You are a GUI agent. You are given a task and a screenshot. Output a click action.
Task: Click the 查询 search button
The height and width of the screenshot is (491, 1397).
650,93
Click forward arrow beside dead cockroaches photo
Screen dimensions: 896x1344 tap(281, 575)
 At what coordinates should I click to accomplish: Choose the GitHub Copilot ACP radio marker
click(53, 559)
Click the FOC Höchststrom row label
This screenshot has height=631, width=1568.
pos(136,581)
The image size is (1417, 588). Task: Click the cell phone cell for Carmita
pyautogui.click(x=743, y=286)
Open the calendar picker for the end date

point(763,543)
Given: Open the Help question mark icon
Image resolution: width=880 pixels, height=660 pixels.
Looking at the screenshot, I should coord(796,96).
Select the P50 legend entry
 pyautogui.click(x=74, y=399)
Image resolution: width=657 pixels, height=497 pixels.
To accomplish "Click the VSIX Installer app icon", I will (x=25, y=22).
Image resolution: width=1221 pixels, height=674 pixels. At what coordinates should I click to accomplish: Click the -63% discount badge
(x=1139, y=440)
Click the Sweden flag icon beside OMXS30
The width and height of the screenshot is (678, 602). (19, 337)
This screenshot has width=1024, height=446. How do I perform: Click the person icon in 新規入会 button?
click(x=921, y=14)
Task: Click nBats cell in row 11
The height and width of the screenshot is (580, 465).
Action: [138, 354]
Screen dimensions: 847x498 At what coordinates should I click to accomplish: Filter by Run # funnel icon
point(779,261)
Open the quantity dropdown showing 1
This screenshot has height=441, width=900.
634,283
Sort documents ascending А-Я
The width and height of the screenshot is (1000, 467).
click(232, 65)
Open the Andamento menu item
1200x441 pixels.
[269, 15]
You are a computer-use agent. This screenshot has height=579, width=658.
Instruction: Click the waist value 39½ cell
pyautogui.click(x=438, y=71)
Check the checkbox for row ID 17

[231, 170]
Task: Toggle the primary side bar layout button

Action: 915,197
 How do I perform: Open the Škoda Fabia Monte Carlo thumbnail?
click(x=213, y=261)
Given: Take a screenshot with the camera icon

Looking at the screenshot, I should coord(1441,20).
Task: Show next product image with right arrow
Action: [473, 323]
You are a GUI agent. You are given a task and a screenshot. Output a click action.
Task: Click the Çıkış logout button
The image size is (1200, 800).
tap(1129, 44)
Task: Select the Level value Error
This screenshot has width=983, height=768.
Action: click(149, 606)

Exercise brief
An exact reproduction of the listing is required, covering every entry.

Worked solution
You are a GUI agent. You are given a task and a screenshot. Output a click action.
Task: Click the 查询 search button
The height and width of the screenshot is (491, 1397).
650,93
Click forward arrow beside dead cockroaches photo
Screen dimensions: 896x1344 tap(281, 575)
 At what coordinates should I click to accomplish: Choose the GitHub Copilot ACP radio marker
click(53, 559)
Click the FOC Höchststrom row label
This screenshot has height=631, width=1568.
pos(136,581)
The image size is (1417, 588). Task: Click the cell phone cell for Carmita
pyautogui.click(x=743, y=286)
Open the calendar picker for the end date

point(763,543)
Given: Open the Help question mark icon
Image resolution: width=880 pixels, height=660 pixels.
Looking at the screenshot, I should coord(796,96).
Select the P50 legend entry
 pyautogui.click(x=74, y=399)
Image resolution: width=657 pixels, height=497 pixels.
To accomplish "Click the VSIX Installer app icon", I will (x=25, y=22).
Image resolution: width=1221 pixels, height=674 pixels. At what coordinates should I click to accomplish: Click the -63% discount badge
(x=1139, y=440)
Click the Sweden flag icon beside OMXS30
The width and height of the screenshot is (678, 602). (19, 337)
This screenshot has width=1024, height=446. How do I perform: Click the person icon in 新規入会 button?
click(x=921, y=14)
Task: Click nBats cell in row 11
The height and width of the screenshot is (580, 465).
Action: [138, 354]
Screen dimensions: 847x498 At what coordinates should I click to accomplish: Filter by Run # funnel icon
point(779,261)
Open the quantity dropdown showing 1
This screenshot has height=441, width=900.
634,283
Sort documents ascending А-Я
The width and height of the screenshot is (1000, 467).
click(232, 65)
Open the Andamento menu item
1200x441 pixels.
[269, 15]
You are a computer-use agent. This screenshot has height=579, width=658.
Instruction: Click the waist value 39½ cell
pyautogui.click(x=438, y=71)
Check the checkbox for row ID 17

[231, 170]
Task: Toggle the primary side bar layout button

Action: 915,197
 How do I perform: Open the Škoda Fabia Monte Carlo thumbnail?
click(x=213, y=261)
Given: Take a screenshot with the camera icon

Looking at the screenshot, I should coord(1441,20).
Task: Show next product image with right arrow
Action: [473, 323]
You are a GUI agent. You are given a task and a screenshot. Output a click action.
Task: Click the Çıkış logout button
The image size is (1200, 800).
tap(1129, 44)
Task: Select the Level value Error
This screenshot has width=983, height=768.
Action: click(149, 606)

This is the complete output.